Follow-ups on audit issues are hard to do because it is complicated and time-consuming, Auditor General Datuk Seri Nik Azman Nik Abdul Majid told a media briefing on Thursday.

We would have thought our chief secretary to the government and secretaries-general would have jumped into action to help the overstretched Auditor General's Office. The fact that the leakage is an annual occurrence says no one is jumping to break the pattern.

Here is how the pattern can be broken. Firstly, as the prime minister has ordered, cabinet ministers must place the audit report on the top of their reading list.

Having read it, they must pull away in high gear. Secondly, the chief secretary to the government must summon the secretaries-general, because it is in his office that integration happens.

In this way, the secretaries-general can't tell the Auditor General's Office that we are waiting for this and that ministries to do this or that thing. Complicated or time-consuming, loopholes must be closed.

Take the case of the faulty ventilators acquired by the Health Ministry. Of the 136 ventilators procured between 2020 and April last year, 108 were deemed unsafe. And only 28 were usable.

Are our civil servants in charge of procurement so inept as to not know what works and what doesn't? Or is there something more going on here? Either way, they must be held accountable.

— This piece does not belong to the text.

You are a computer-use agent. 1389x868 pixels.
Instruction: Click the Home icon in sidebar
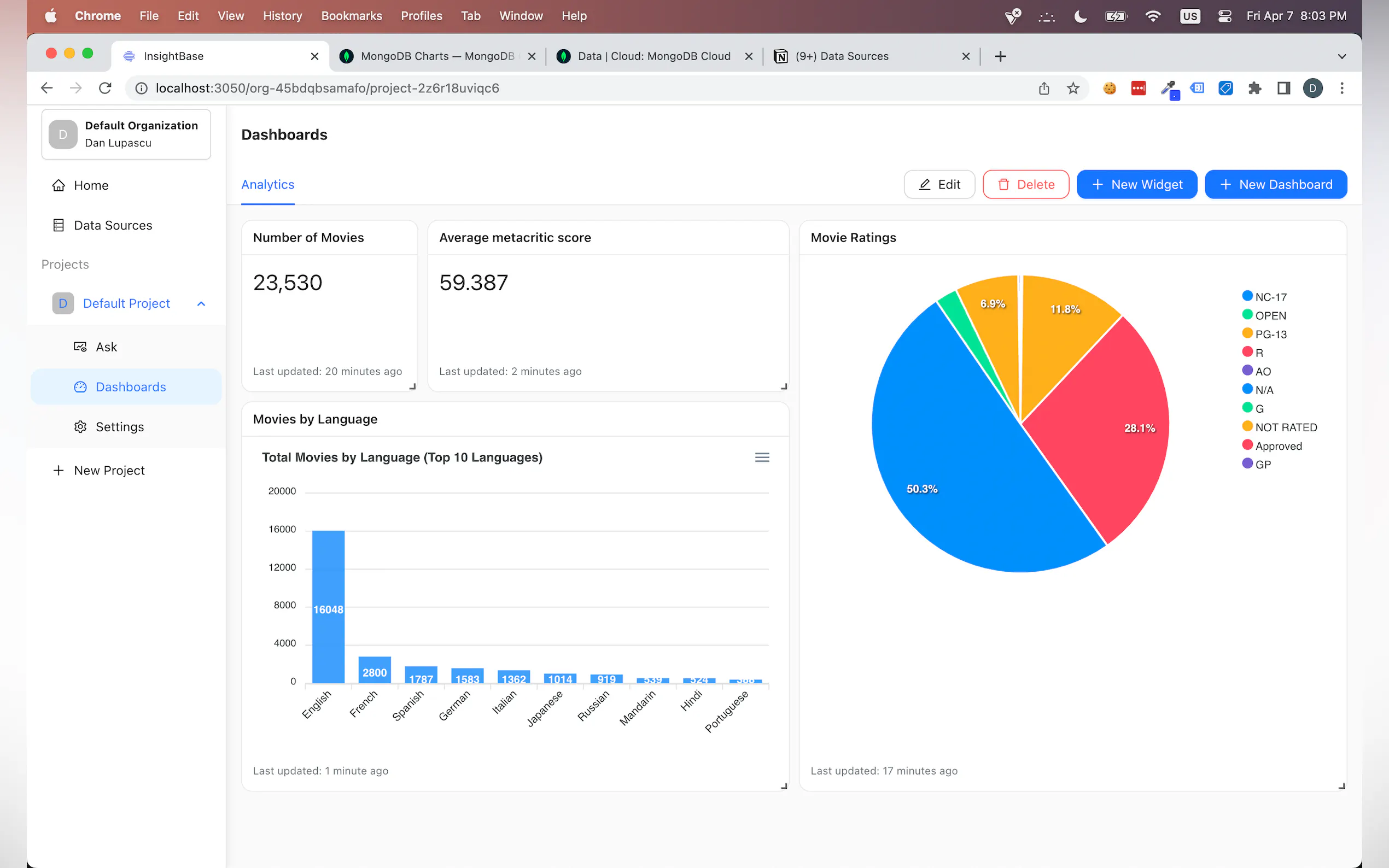[x=59, y=185]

One usual recourse in such circumstances is to seek compensation from the supplier. But guess what? There was no written agreement between the supplier and the Health Ministry.

This is a deal with many "whys". One of them is: why pay the supplier when there isn't a written agreement? The Health Ministry has a lot to answer for.

Troublingly for us, it is not the only one. Other ministries and agencies are similarly making the government bleed red. Putrajaya has a prominence of its own, RM799.34 million for a monorail that was first supposed to be an underground light rail transit.

Several structures later, including a tunnel and bus depot costing RM12.2 million, there is no sight of the monorail. Again, why? Well, again, no written documents.

Some of our civil servants are getting away with murder. Finally, the Malaysian Anti-Corruption Commission must go after everyone implicated in the report. Yes, fish and fry.